In a letter Tuesday, the directors of the Council on Accreditation of Nurse Anesthesia Education Programs (COA) approved the reaccreditation for FSU Panama City’s graduate program in Nurse Anesthesia for a 10-year period, the maximum a university can achieve.
Initially accredited in 2015, the program began at the master’s level. In July 2020, the State University System of Florida Board of Governors approved the Doctor of Nurse Anesthesia Practice (DNAP) degree, which COA reviewed in fall 2020 and granted final approval in January 2021. It is the first doctoral degree program offered at FSU Panama City, with 30 students already engaged in learning this summer.
“Receiving the maximum 10-year accreditation demonstrates that FSU Panama City provides a top-tier education and learning environment to future nurse anesthetists,” said FSU Panama City Dean Randy Hanna. “We couldn’t be prouder of this program and the faculty who work so hard to create an exceptional education for these students.”
According to COA, accreditation provides quality assurance in educational preparation with the ultimate goal of improving nurse anesthesia education and practice.

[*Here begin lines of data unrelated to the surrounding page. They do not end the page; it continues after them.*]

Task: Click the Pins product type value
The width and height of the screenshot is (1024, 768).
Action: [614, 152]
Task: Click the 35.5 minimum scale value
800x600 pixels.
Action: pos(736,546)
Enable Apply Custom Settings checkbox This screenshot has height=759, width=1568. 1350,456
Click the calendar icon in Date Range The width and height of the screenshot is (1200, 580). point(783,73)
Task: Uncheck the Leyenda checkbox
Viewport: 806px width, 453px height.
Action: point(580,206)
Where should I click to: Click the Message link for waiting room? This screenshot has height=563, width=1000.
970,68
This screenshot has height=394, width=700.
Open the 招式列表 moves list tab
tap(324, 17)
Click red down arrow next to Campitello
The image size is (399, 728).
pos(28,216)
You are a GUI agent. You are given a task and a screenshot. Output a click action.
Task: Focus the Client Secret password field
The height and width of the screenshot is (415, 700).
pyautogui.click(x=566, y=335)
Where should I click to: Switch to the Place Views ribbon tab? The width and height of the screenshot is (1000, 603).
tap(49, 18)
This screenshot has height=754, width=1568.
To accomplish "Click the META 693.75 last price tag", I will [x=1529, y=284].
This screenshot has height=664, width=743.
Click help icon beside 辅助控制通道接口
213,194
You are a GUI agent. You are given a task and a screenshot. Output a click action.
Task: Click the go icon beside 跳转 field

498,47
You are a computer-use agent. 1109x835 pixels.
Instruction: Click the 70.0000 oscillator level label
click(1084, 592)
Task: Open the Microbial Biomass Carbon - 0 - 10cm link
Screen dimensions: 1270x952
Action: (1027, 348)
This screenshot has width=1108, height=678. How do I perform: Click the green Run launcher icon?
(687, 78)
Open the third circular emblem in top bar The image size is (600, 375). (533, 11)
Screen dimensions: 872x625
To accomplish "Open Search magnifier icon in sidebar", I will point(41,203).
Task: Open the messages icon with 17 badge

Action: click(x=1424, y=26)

Programs are reviewed and evaluated on multiple levels based upon an established set of policies and standards. The 10-year accreditation signifies a high-performing university and program.
“This is the result of strong leadership and the faculty’s dedication to the students and the program,” said FSU Associate Vice President for Academic Affairs and Accreditation Liaison Ruth Storm. “This is very good news and certainly a testament to a lot of hard work and effort. This program continues to strengthen and grow.”
“This is a great story of accomplishment and professionalism,” said Provost Sally McRorie.
According to Program Administrator Stacey VanDyke, The FSU DNAP program is a highly competitive program that emphasizes leadership and using research to implement best practices. The degree requirements culminate in a scholarly inquiry project for each doctoral candidate.
“The faculty and administration have worked diligently to ensure the nurse anesthesia program meets the highest standards and to make sure our graduates leave with the independent skills and knowledge necessary to enter the critical workforce day one,” VanDyke said. “I could not be any more elated with this decision.”